:: WHAT YOU WILL DO ::
1. In the text on Mahesh Sharma, rewrite the passage between "He has also played" and "Lok Sabha elections.", inclusive, substituting "expertise" for "experience".
2. Answer these from the text on Mahesh Sharma:
(a) What was his father's occupation?
(b) Who succeeded him as the Noida member of the Uttar Pradesh Legislative Assembly?
(c) What hospital group does he own?

:: TEXT SHOWN ::
###

Minister of State Government of India
- In office 9 November 2014 – 30 May 2019
- Prime Minister: Narendra Modi
- Ministry: Term
- Minister of Environment, Forest and Climate Change: 3 September 2017 - 30 May 2019
- Minister of Civil Aviation: 9 November 2014 - 5 July 2016
- Minister of Tourism (Independent Charge): 9 November 2014 - 3 September 2017
- Minister of Culture (Independent Charge): 9 November 2014 - 30 May 2019

Member of Parliament, Lok Sabha
- Incumbent
- Assumed office 16 May 2014
- Preceded by: Surendra Singh Nagar
- Constituency: Gautam Buddha Nagar

Member of Uttar Pradesh Legislative Assembly
- In office 2012–2014
- Preceded by: Constituency created
- Succeeded by: Vimla Batham
- Constituency: Noida

Personal details
- Born: 30 September 1959 (age 66) Manethi, Alwar, Rajasthan, India
- Party: Bharatiya Janata Party
- Spouse: Uma Sharma
- Children: 2 (one son & one daughter)
- Alma mater: University College of Medical Sciences, Delhi University
- Profession: Physician; politician;
- Website: www.drmaheshsharma.com

= Mahesh Sharma =

Indian politician from Uttar Pradesh

Mahesh Sharma (/hi/) is an Indian politician belonging to the Bharatiya Janata Party (BJP) and is currently serving as a Member of Parliament (MP) from Gautam Buddha Nagar seat since 2014. He is a physician by profession and owns the Kailash Group of Hospitals based in Noida. On 12 November 2014, he was appointed a Minister of State (Independent Charge) for Culture and Tourism and Civil Aviation. He has also served as the first MLA of Noida Vidhan Sabha in Uttar Pradesh.

He has also played a key role in shaping the vision of the BJP at state as well as central level. Recently, recognizing his experience and party organizational skills, Mahesh Sharma was appointed in-charge of BJP-Tripura for 2024 Lok Sabha elections.

==Life and career==
Mahesh Sharma was born on 30 September 1959 in Manethi village near Neemrana in Alwar district of Rajasthan. His father, Kailash Chand Sharma, was a school teacher. He did his early schooling in village. For senior secondary education, he moved to Delhi. He graduated from the University College of Medical Sciences. In 2012, he received an Honorary Doctorate from Amity University, Noida.

He was involved with the Rashtriya Swayamsevak Sangh (RSS) since childhood. During his student days, he became associated with the Akhil Bharatiya Vidyarthi Parishad (ABVP). Later, he joined BJP. In 2012, he was elected as an MLA from Noida during the assembly election.

After 25 years in the healthcare profession, his dedication towards social welfare led him to make his electoral debut.

== Political journey ==

A doctorate from Amity University, Sharma became the second-time Member of Parliament (17th Lok Sabha) in the 2019 Parliamentary elections after successfully completing his first tenure in Modi government. He won the Parliamentary elections by getting more than 50 percent of the total votes cast in Gautam Budh Nagar constituency.

Sharma was first recognized by Prime Minister Narendra Modi who gave him a place in his first cabinet in 2014.

###

:: AVAILABLE DATA ::
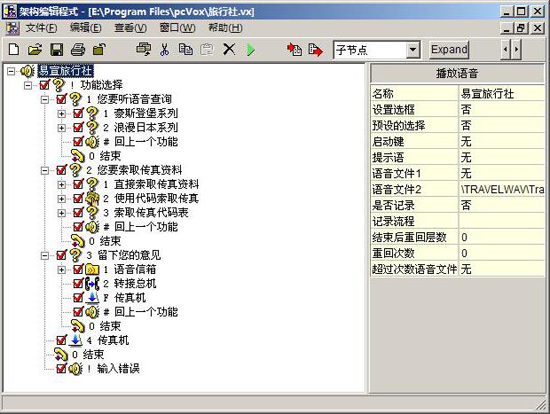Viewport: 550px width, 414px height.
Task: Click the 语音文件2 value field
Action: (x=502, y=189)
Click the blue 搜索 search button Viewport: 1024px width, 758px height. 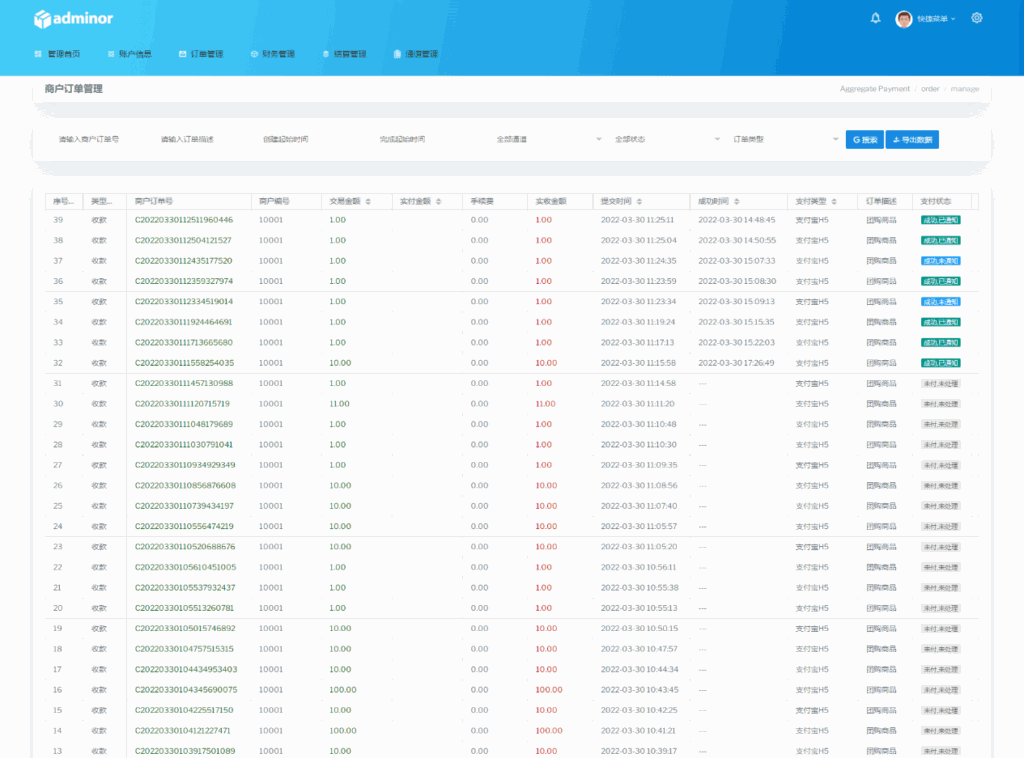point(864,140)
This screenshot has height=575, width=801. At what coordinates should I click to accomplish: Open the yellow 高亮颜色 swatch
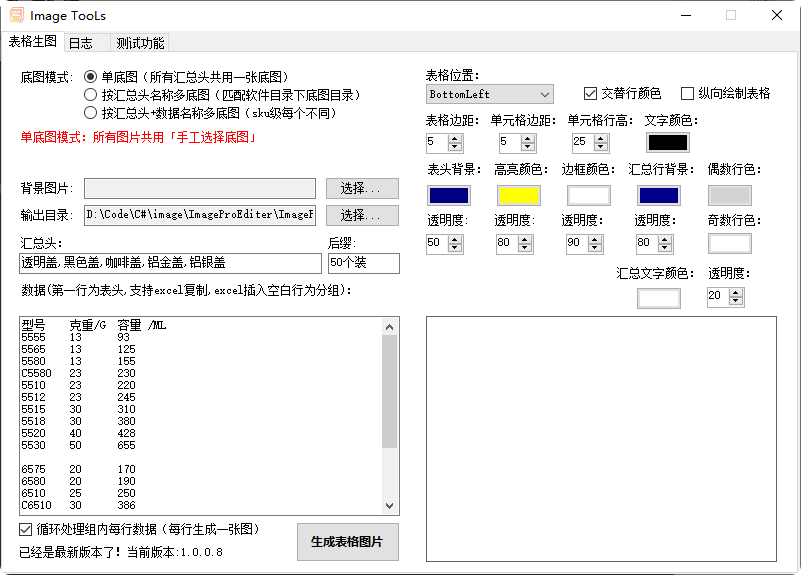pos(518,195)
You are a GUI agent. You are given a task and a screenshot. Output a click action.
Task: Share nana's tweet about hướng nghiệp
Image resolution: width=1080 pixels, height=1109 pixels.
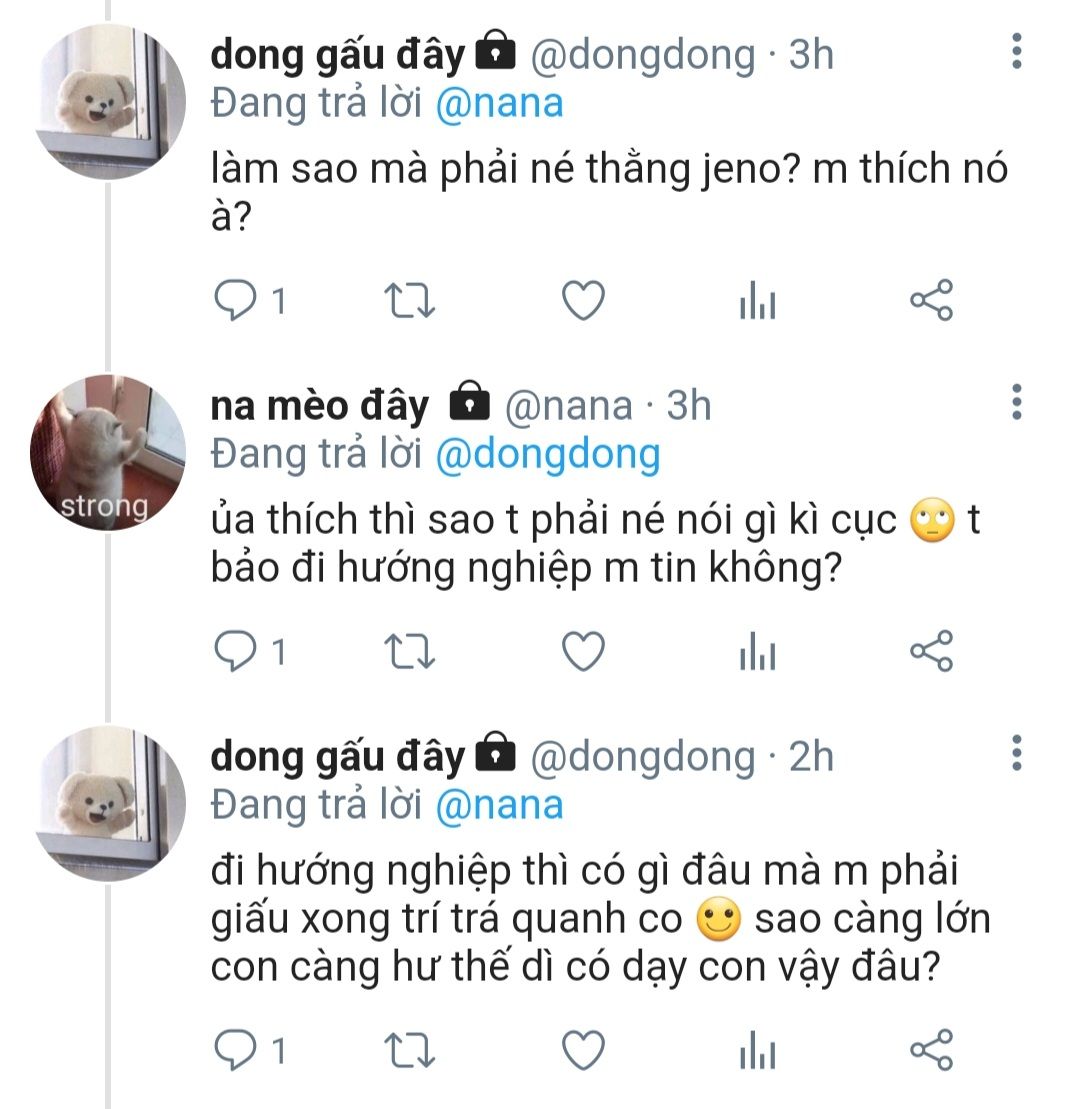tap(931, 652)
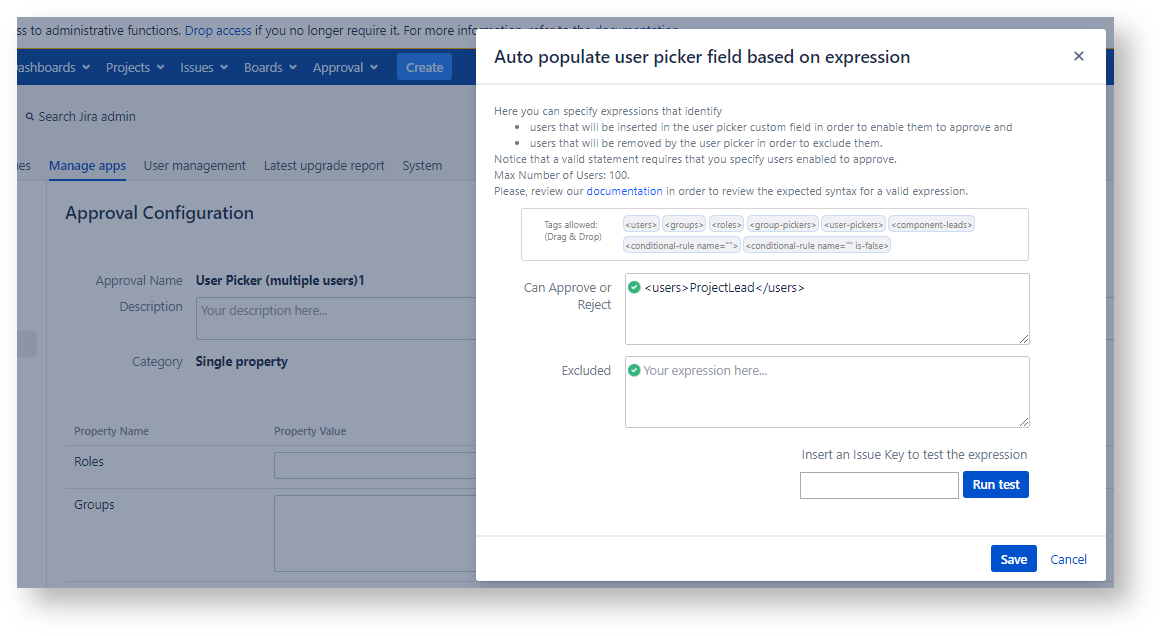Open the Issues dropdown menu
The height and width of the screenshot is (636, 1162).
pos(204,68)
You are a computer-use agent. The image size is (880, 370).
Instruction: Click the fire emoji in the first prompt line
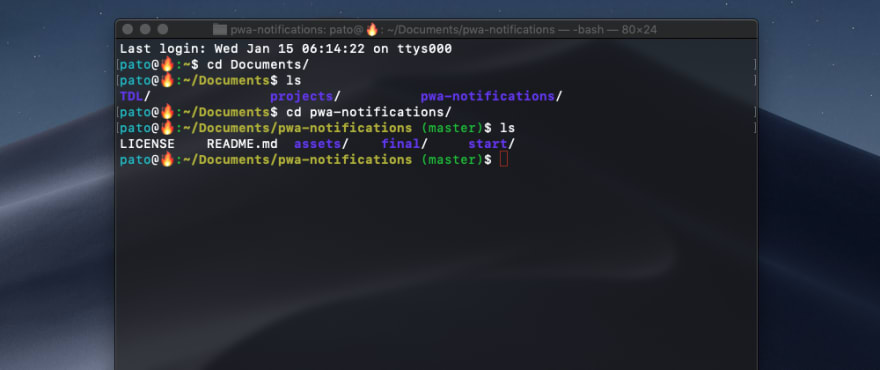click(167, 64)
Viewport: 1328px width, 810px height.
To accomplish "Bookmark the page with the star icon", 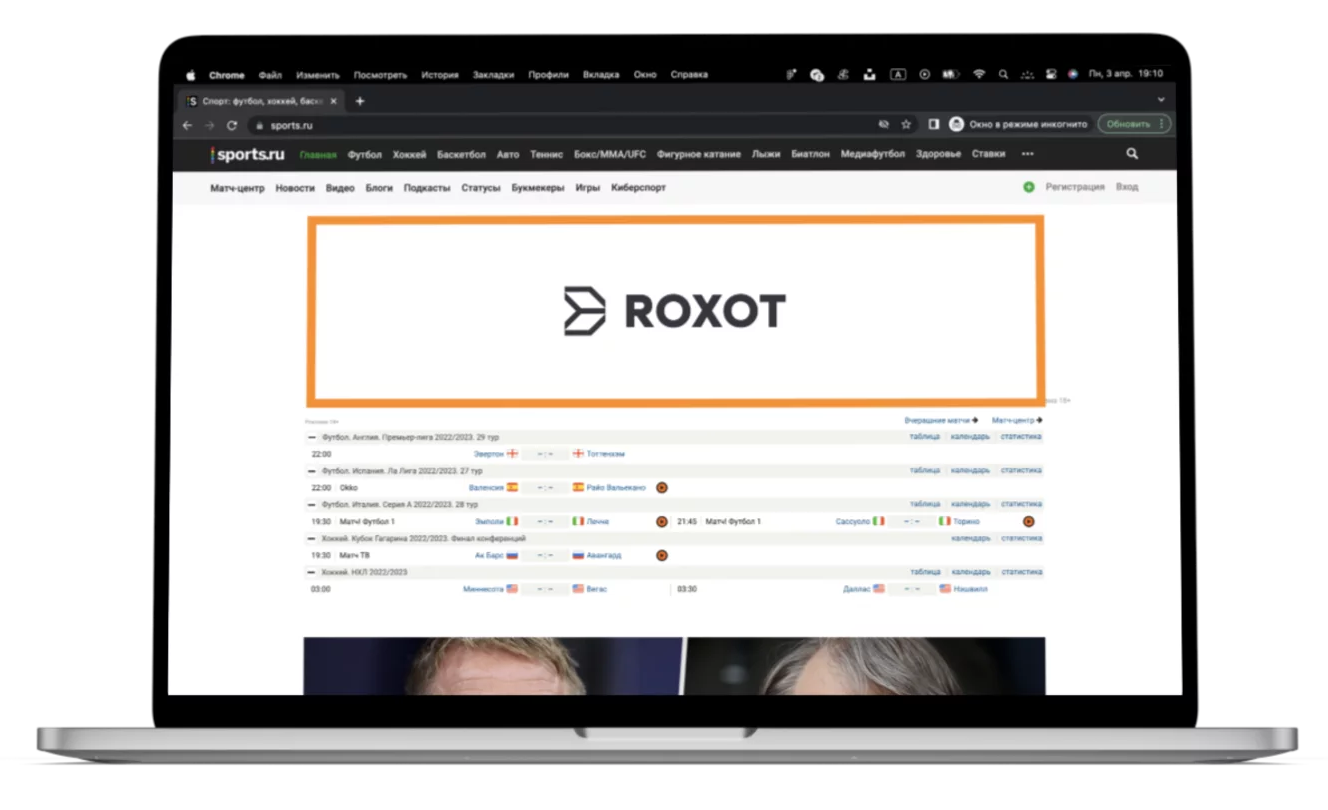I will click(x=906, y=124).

###

:: ANSWERS BELOW ::
1.
He has also played a key role in shaping the vision of the BJP at state as well as central level. Recently, recognizing his expertise and party organizational skills, Mahesh Sharma was appointed in-charge of BJP-Tripura for 2024 Lok Sabha elections.

2.
(a) School teacher
(b) Vimla Batham
(c) The Kailash Group of Hospitals, based in Noida